Everyone involved thought the conference was a great learning experience for the kids.

“It gives my younger kids a chance to see what they actually know,” Hiatt said. “And what they need to learn for the next few years.”

“A lot of it is just the hands-on experience,” CK sports medicine teacher Ken Ahlstrom said. “And to hear the experiences of the speakers. To see how they do in the testing-type situations is always good. It’s just another chance for them to excel in a pressure situation.”

“I’m just as proud as I can be of the students at Olympic High School,” Peck added. “They just did a great job. And they put up with me for those months.”

But it’s easy to find common ground when all the program leaders work so closely together.

“It’s really nice,” Olsen said. “We’re all really good friends. It’s nice to have people that understand the experience of what’s going on. I’m really proud of (my colleagues) as well.”

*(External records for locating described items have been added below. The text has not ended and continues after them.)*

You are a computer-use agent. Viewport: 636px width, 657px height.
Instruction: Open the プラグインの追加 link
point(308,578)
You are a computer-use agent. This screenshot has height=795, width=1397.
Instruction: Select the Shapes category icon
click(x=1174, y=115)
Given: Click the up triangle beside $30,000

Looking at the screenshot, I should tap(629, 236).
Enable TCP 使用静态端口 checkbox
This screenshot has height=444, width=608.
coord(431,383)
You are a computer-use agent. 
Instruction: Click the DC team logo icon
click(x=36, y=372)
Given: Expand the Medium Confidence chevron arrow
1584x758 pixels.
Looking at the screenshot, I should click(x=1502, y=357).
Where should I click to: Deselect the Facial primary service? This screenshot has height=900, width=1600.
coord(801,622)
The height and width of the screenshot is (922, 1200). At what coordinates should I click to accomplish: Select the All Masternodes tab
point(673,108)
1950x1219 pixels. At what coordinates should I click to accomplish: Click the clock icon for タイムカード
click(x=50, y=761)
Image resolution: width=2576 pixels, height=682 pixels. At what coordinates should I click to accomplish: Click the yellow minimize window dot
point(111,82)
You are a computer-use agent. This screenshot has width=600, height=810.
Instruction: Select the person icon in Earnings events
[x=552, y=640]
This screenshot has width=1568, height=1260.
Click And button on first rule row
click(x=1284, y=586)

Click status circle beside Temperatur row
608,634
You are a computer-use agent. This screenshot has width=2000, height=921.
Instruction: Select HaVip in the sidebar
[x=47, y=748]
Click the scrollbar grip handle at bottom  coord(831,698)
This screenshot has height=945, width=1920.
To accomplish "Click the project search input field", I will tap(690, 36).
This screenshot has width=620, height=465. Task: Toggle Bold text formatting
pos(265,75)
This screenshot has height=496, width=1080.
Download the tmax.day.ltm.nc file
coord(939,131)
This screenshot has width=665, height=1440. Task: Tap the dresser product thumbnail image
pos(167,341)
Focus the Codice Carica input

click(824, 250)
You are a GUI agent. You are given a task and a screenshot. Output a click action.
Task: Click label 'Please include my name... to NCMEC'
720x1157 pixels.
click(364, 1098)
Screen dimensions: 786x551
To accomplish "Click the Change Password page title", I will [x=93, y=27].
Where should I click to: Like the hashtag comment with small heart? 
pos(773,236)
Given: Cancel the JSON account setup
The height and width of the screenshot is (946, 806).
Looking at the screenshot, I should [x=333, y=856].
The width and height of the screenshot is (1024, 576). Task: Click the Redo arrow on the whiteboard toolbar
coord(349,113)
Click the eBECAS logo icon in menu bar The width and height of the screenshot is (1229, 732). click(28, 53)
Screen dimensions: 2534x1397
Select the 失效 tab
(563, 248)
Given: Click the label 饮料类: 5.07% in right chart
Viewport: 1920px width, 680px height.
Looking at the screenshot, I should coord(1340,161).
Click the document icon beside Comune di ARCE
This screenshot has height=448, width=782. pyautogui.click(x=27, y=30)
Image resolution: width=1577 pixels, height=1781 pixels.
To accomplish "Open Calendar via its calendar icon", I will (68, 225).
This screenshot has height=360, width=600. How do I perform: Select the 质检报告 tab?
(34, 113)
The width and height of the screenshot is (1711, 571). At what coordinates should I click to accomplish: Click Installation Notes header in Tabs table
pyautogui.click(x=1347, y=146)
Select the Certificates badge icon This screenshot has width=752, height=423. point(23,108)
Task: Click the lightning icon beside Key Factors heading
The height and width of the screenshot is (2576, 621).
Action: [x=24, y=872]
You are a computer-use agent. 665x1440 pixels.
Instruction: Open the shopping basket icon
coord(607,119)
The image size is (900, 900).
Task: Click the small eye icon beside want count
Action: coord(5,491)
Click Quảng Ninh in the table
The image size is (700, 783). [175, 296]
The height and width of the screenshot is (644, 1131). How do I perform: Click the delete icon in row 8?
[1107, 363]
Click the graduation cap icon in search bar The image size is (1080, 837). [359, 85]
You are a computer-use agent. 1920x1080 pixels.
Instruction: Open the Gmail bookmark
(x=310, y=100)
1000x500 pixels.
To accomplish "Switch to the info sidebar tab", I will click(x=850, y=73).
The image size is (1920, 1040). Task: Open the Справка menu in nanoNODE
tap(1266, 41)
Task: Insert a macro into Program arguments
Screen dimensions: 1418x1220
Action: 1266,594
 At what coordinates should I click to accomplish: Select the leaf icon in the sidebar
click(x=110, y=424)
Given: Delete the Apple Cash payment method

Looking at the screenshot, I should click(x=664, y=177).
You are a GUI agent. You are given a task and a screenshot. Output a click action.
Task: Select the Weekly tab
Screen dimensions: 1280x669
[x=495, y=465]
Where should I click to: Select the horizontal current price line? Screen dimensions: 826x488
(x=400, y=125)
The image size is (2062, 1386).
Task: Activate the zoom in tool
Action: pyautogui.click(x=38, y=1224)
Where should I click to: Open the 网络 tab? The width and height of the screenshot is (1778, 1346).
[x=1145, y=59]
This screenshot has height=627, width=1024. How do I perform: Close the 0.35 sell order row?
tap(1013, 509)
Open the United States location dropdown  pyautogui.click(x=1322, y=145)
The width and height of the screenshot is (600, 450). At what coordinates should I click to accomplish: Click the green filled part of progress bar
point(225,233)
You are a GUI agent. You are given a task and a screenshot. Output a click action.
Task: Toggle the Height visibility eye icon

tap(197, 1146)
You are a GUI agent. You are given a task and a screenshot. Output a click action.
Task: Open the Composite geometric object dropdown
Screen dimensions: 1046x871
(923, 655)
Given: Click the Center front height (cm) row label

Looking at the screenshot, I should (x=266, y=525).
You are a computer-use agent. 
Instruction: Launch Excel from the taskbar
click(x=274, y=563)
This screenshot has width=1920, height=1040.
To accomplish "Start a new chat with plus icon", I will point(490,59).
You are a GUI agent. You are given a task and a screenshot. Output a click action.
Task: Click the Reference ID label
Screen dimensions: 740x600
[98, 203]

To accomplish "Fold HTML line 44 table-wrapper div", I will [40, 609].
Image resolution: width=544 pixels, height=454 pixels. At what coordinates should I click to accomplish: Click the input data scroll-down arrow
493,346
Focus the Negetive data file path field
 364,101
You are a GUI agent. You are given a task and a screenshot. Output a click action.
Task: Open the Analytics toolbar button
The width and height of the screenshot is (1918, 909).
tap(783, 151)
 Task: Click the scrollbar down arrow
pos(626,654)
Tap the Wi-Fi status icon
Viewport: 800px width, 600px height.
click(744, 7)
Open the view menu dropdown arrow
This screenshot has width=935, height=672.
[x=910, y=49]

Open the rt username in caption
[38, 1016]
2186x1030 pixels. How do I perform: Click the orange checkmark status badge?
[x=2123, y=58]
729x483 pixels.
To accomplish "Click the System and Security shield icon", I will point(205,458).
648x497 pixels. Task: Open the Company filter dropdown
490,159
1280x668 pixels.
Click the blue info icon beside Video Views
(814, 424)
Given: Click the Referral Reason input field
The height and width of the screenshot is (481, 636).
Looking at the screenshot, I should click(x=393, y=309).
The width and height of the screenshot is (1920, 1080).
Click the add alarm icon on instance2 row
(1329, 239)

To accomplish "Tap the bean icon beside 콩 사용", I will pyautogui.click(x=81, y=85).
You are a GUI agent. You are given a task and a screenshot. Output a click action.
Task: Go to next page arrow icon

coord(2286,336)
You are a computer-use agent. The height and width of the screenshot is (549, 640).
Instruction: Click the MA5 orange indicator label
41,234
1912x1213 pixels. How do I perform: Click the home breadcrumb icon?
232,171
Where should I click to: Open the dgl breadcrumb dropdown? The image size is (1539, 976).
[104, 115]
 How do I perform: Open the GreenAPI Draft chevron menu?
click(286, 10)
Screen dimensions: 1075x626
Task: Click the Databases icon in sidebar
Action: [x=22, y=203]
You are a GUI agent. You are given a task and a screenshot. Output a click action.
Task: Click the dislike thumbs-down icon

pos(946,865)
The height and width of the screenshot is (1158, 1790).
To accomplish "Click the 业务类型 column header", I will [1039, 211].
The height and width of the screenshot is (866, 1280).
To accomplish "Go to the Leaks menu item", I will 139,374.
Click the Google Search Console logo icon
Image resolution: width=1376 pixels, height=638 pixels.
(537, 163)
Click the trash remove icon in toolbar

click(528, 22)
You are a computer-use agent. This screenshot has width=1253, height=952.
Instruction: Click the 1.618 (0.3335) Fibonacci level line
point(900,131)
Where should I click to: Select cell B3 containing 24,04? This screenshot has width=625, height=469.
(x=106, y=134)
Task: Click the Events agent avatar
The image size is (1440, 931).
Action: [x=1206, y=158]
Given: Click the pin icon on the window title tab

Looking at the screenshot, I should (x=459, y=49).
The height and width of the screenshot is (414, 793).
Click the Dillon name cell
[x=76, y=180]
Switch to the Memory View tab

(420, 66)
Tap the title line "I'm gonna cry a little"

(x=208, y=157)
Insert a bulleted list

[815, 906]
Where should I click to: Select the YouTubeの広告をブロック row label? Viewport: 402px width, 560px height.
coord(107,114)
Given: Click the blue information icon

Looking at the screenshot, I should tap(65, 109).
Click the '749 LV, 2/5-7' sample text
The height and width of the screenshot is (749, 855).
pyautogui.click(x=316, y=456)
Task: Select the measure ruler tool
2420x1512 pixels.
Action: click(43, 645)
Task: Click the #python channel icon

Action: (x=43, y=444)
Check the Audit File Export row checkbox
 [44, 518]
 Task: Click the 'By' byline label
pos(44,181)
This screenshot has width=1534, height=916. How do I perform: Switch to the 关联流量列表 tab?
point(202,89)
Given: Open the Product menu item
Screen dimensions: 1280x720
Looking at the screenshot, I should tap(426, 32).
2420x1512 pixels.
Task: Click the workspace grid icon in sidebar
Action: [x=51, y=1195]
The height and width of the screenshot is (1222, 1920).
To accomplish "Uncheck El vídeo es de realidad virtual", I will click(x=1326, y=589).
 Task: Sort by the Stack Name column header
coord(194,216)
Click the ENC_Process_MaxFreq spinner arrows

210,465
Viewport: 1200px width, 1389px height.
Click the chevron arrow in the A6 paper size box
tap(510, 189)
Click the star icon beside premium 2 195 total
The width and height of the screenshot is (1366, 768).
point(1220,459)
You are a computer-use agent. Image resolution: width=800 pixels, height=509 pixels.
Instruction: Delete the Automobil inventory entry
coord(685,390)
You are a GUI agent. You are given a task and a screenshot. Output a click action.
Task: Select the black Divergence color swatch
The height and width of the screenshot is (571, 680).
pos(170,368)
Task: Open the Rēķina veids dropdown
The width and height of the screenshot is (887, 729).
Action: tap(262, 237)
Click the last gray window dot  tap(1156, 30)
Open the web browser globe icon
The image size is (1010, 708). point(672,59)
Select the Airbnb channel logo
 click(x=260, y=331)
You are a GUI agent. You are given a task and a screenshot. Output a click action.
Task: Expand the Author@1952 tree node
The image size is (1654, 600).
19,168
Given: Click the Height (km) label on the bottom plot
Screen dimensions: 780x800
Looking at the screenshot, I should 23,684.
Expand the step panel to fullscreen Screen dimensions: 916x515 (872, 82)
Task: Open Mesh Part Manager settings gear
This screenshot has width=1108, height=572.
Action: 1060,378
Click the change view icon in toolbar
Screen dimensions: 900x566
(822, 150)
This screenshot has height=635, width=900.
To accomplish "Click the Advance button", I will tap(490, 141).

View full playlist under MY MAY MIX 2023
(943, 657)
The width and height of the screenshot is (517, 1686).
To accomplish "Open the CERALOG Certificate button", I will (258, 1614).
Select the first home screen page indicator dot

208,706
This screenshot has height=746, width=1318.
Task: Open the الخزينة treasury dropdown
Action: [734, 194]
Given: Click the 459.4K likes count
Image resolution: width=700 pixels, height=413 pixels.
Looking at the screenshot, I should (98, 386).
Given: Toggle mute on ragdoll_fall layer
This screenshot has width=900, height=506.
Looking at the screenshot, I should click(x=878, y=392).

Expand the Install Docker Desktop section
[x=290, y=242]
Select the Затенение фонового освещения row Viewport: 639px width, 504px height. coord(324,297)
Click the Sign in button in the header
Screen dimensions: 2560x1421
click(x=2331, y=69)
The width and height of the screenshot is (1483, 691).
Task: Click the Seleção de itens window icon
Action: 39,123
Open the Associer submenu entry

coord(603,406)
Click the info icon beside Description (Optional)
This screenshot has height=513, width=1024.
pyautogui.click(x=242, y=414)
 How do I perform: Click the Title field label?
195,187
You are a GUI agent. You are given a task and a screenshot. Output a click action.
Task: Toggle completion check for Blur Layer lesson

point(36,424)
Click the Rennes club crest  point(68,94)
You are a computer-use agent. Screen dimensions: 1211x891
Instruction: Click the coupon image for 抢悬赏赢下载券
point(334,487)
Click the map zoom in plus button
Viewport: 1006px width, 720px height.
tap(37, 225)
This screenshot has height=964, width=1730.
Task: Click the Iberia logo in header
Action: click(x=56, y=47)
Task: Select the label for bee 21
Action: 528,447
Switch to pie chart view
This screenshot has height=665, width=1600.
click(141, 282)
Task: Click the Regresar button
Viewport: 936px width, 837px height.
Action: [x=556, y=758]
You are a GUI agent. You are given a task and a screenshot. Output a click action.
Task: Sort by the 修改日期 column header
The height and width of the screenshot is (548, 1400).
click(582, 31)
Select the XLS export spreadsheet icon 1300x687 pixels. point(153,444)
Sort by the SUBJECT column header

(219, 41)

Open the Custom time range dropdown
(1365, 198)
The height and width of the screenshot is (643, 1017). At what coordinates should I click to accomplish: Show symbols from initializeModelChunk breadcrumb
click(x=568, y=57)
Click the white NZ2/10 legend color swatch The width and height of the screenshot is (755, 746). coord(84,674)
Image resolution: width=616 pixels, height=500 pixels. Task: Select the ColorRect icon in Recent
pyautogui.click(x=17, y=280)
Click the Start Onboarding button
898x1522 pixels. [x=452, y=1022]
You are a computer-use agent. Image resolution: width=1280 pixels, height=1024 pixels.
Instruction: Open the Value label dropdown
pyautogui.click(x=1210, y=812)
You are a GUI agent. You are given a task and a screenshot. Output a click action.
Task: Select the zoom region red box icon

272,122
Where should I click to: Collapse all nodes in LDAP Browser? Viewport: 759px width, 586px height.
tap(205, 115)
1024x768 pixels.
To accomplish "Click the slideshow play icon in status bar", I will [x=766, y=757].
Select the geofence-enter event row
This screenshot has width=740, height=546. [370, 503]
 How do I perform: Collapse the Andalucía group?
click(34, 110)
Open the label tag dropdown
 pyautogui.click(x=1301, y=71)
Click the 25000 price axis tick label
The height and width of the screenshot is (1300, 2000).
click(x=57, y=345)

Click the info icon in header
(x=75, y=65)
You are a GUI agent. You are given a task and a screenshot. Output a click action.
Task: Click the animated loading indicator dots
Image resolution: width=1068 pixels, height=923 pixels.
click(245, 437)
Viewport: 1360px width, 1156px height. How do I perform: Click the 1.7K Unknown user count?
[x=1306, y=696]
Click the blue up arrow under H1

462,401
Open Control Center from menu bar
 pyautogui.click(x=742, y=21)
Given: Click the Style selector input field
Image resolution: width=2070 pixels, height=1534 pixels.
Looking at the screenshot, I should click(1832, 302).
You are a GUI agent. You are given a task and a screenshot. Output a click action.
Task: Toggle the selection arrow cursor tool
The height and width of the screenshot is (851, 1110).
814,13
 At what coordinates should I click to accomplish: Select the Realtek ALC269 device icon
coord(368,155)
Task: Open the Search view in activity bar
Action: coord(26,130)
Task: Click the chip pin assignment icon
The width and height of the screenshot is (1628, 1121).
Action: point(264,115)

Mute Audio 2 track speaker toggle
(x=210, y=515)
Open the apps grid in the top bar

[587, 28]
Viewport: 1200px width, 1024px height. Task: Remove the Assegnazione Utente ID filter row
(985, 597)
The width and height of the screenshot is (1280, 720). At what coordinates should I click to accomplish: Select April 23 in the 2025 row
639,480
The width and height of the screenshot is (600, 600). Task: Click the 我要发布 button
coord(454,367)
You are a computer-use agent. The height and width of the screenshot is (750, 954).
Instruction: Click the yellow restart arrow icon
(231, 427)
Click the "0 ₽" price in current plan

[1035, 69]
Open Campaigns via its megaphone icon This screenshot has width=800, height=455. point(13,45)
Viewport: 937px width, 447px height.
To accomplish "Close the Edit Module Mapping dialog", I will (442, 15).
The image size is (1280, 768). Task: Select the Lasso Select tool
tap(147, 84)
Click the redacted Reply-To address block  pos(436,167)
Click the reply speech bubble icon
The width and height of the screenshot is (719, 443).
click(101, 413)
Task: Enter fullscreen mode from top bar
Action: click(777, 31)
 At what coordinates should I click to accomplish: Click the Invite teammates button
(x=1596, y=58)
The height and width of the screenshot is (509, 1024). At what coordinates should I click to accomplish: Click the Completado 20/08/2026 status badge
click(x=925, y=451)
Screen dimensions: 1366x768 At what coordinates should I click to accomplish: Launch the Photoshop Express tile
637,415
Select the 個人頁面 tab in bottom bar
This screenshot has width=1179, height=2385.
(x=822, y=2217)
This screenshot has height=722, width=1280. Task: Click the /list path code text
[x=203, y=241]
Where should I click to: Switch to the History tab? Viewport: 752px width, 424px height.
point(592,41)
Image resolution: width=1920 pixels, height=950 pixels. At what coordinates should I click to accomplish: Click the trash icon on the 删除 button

The instructors also were pleased at the opportunity for the kids to see that there are plenty of like-minded individuals out there.

“That was kind of special,” Peck said. “Just seeing what other teams do and how they do it. I was just hoping people got to mingle around.”

Students certainly got bonding time. For example, while waiting for the first speaker to begin Saturday, a group of mostly Klahowya students began playing the Pony Game, in which the bulk of players form an outer circle with a few inside.

The players inside then began running while singing, going from running, to dancing face-to-face with someone, back-to-back and side-to-side. It wasn’t long before the small group of about 15 grew into a larger circle of about 40.

“That’s the best part,” Peck said. “Getting the other schools involved.”